* _WORK TO DO_: Scale the items from the line with "You are a GUI" to the line with "(x=96, y=206)": rewrite those lines, requests included, with each answer coordinate multiplied by 1.6 and rounded to a whole number, halves up. Leave every number in the requests unchanged and omit the pictures.

* _DATA LISTING_:
-- begin --
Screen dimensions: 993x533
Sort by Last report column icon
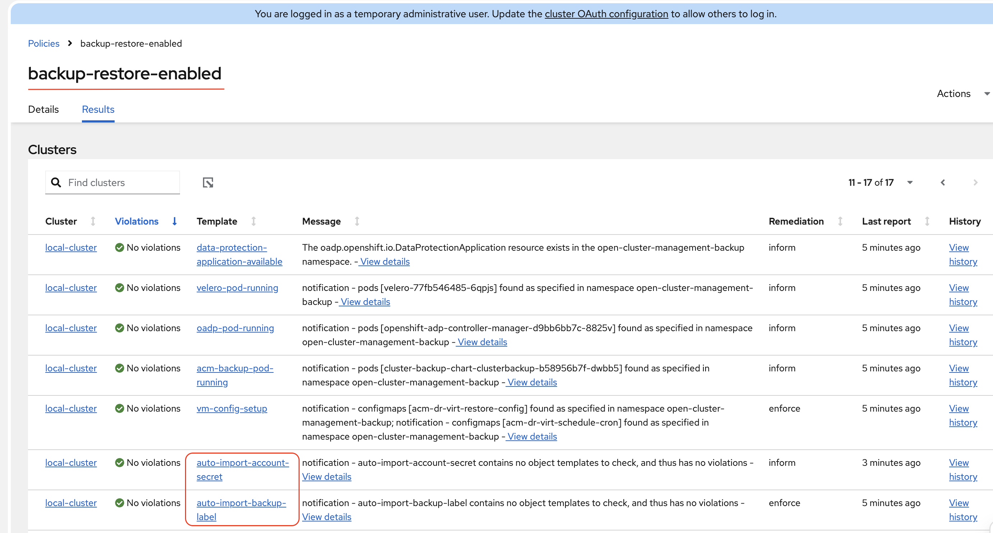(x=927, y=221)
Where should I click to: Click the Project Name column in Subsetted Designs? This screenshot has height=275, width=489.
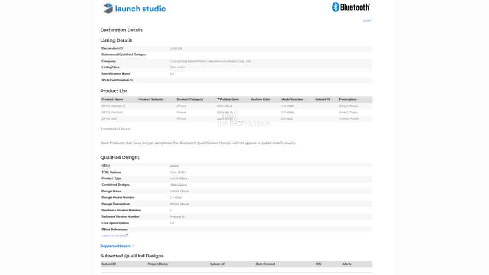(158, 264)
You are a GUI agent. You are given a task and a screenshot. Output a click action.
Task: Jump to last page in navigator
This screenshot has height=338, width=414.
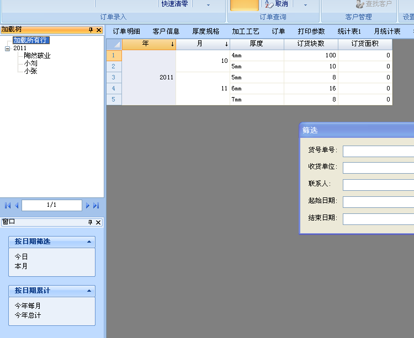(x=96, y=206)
-- end --
-- begin --
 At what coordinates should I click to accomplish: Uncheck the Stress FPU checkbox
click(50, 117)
-- end --
* _COMPLETED EXERCISE_:
You are a GUI agent. You are given a task and a screenshot. Output a click action.
Task: Jump to last page in navigator
This screenshot has height=338, width=414.
(x=154, y=330)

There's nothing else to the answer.